Дополнительно отягощали ситуацию революционные настроения, охватившие бывшего кучера Нестора Васильевича Прошку. С началом революции Прошка стал ходить на митинге и там окончательно свернул набекрень и без того небогатые свои мозги.
– Нады́сь не то, что ономня́сь, – говорил он, откушавши самогону, которым его снабжала приехавшая из деревни бабка Любка, на правах сельского пролетария размещенная в кухне, где она не только жила и спала, но и гнала этот самый самогон в совершенно промышленных масштабах. – Нынче каждый имеет свое право…
В чем именно состояло это право, кроме как напиться до положения риз и ругаться последними словами, кучер Прошка не знал, но это не мешало ему считать себя пролетарием и революционером.
– Гляди у меня, контра, – говорил он Киршнеру угрожающе, – только подними хвост против советской власти – враз шлепну гидру. Ты тут из милости живешь, нетрудовой элемент, тебя давно разбуржуинить надо. Смотри, подымется рабочий класс от векового рабства, пустит тебе юшку – три дня сморкаться будешь.
Видимо, героические подвиги рабочего класса, по мнению Прошки, не шли дальше того, чтобы расквасить нос старому дворецкому. По счастью, дальше угроз Прошка не шел. Во-первых, большинство жильцов было на стороне Киршнера, во-вторых, кучер все-таки побаивался пудовых кулаков Артура Ивановича.
Поэтому угрожал он, лишь сильно выпив, а в остальное время был хмур с похмелья и только невнятно бурчал про какой-то распердёж, который, по его мнению, организовали в доме Киршнер и другие настроенные против советской власти члены домкома. И хотя Артур Иванович пару раз ему указывал, что, во-первых, говорить следует не распердёж, а раскардаш, а, во-вторых, никакого раскардаша в доме у них нет, а напротив, царит образцовый порядок, то есть такой, какой только возможен в нынешних тяжелых обстоятельствах.

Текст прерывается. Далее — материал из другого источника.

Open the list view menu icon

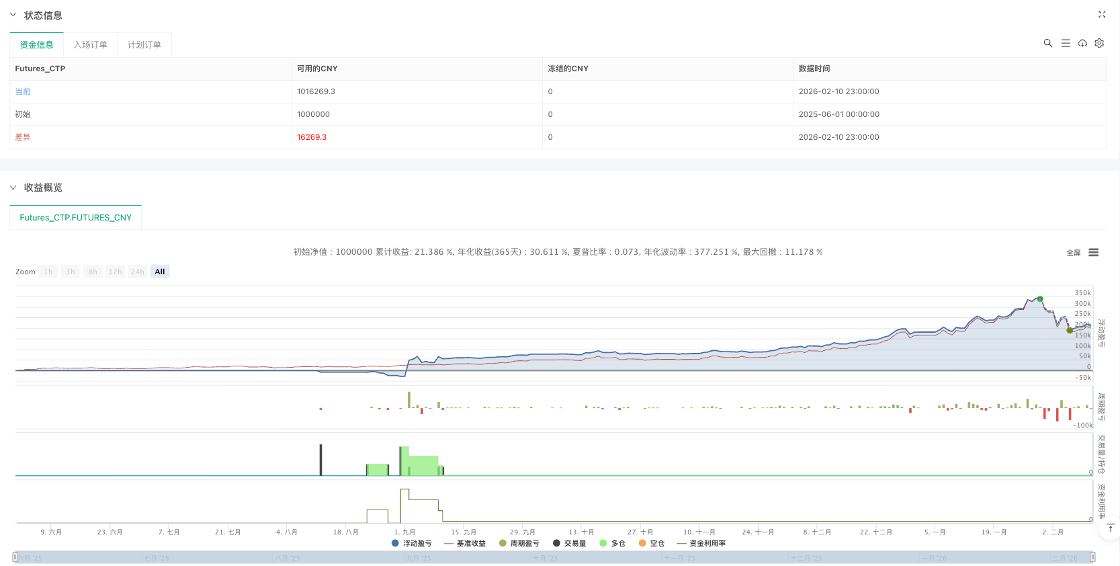click(1065, 43)
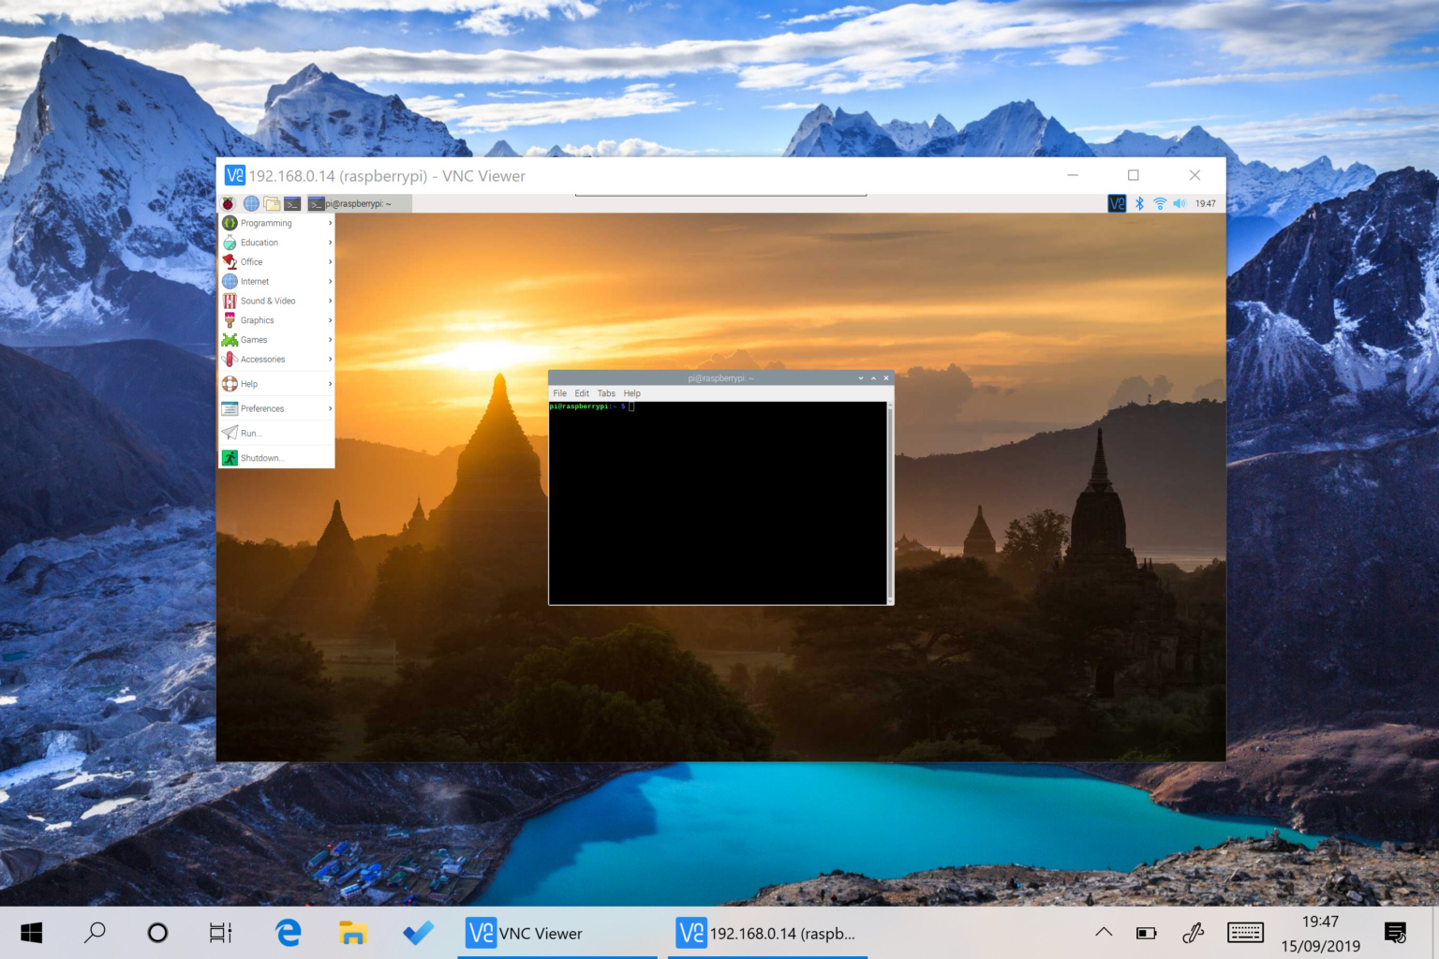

Но в этом вопросе Прошка твердо стоял на своем, видимо, полагая употребление бранных слов частью культурной политики большевиков. Может быть, он был не так уж неправ. Людей старого воспитания ужасало, с какой легкостью употреблялись вслух слова, которых раньше сторонились даже ломовые извозчики. И употреблялись они не в узком кругу или закрытом клубе любителей бранной лексики, а прилюдно, вслух, в окружении совершенно незнакомой публики, включая сюда стариков, детей, беременных женщин и барышень, еще даже и не думавших забеременеть.
Однако, в сущности, Прохор был меньшим злом из всех возможных и большого вреда бывшему дому Нестора Васильевича, а равно и его обитателям нанести не мог. В других домкомах, где власть захватили большевики, безответных квартирантов, как рассказывали Киршнеру, подвергали изощренным пыткам – собирали деньги на немецких сирот, пели революционные гимны, а в одном доме даже завели говорящую собаку. Собака, правда, из всех слов отчетливо выговаривала только одно – то самое, которое приличные люди именуют изящным словом «филей», но зато уж лаяла она его безостановочно. Среди большевиков собака эта считалась провозвестником светлого будущего человечества и свидетельством того, до каких высот может довести живое существо экономическая теория Карла Маркса.
После октябрьского переворота ни Загорский, ни помощник его Ганцзалин в доме уже не появлялись. Однако Нестор Васильевич прислал из Москвы свой новый адрес, чтобы, если паче чаяний, будут приходить ему письма, Артур Иванович пересылал бы их в нужное место. Кроме того, Загорский попросил отослать наиболее дорогие для него вещи на его дачу в Куо́ккалу, которая после революции оказалась уже как бы за границей советской России и где поэтому они находились в большей безопасности.